Il serait donc naturel que les grands labos s’orientent plutôt vers la commercialisation et que l’industrie se structure de façon horizontale. La similitude est étonnante avec l’industrie cinématographique : un projet de film a les caractéristiques de coût et de risque de la recherche sur une molécule ; on parle également de blockbuster quand, labo ou major, on touche le gros lot. Et ici aussi, l’industrie sépare horizontalement la production et la distribution. Au distributeur de déverser le film coûteux sur des milliers de salles la même semaine et ainsi de réduire son coût financier au cas où il s’avérerait ne pas plaire au public. Au grand labo de diffuser très rapidement la molécule avant qu’elle tombe dans le domaine public.
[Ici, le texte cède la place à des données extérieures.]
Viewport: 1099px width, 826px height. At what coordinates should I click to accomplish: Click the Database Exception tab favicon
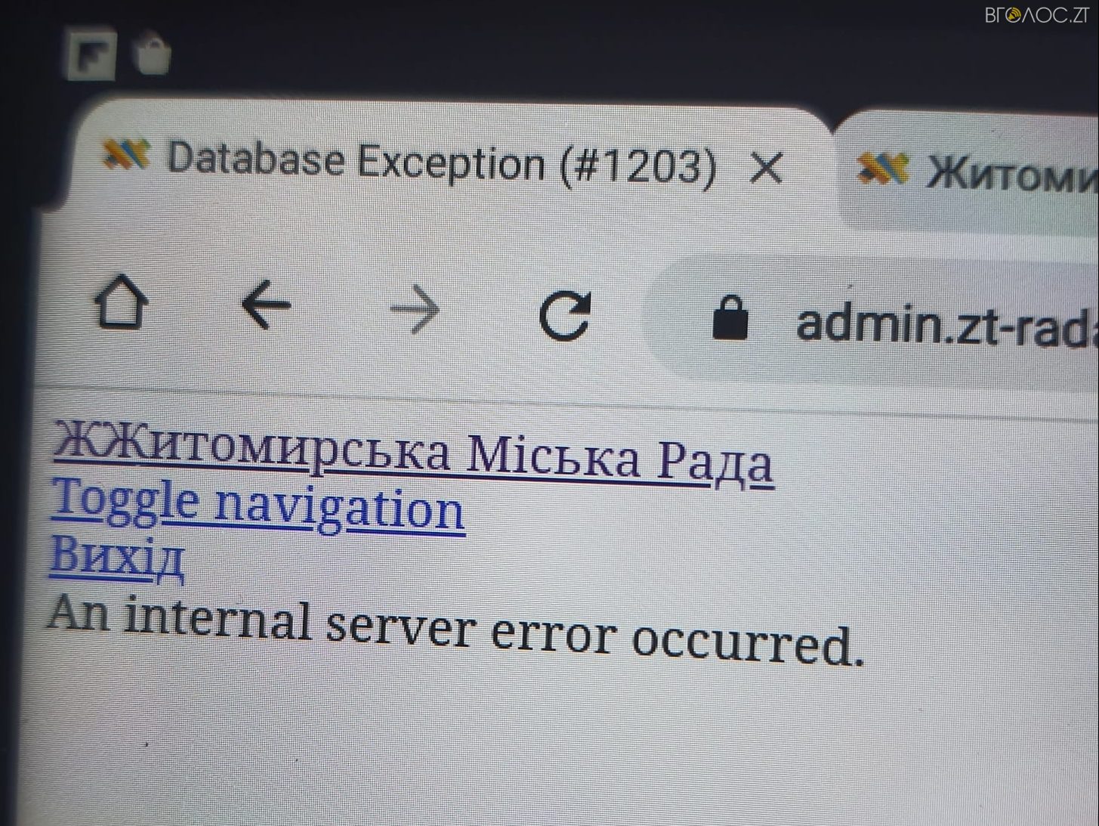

Accessoirement, on peut conjecturer que les grands labos pourraient se financer davantage par de la dette. Ils y étaient jusqu’à présent réticents puisqu’ils portaient le risque de la recherche. Un endettement lourd aurait diminué leur flexibilité et, en cas de difficulté conjoncturelle, les aurait forcés à renoncer à ces options ou devoir les brader. Ce n’est plus une contrainte dans le nouveau contexte. En rachetant ses actions, et donc en s’endettant pour le faire, c’est bien ce que Pfizer a commencé à faire.
1. L’homme d’Etat et très libéral Edmund Burke s’éleva lors de la discussion parlementaire qui suivit contre une loi qui jouait contre la liberté du commerce par la création de monopoles. Cité par Boldrin, Michele and David K. Levine, 2008, « Against Intellectual Monopoly », Cambridge University Press.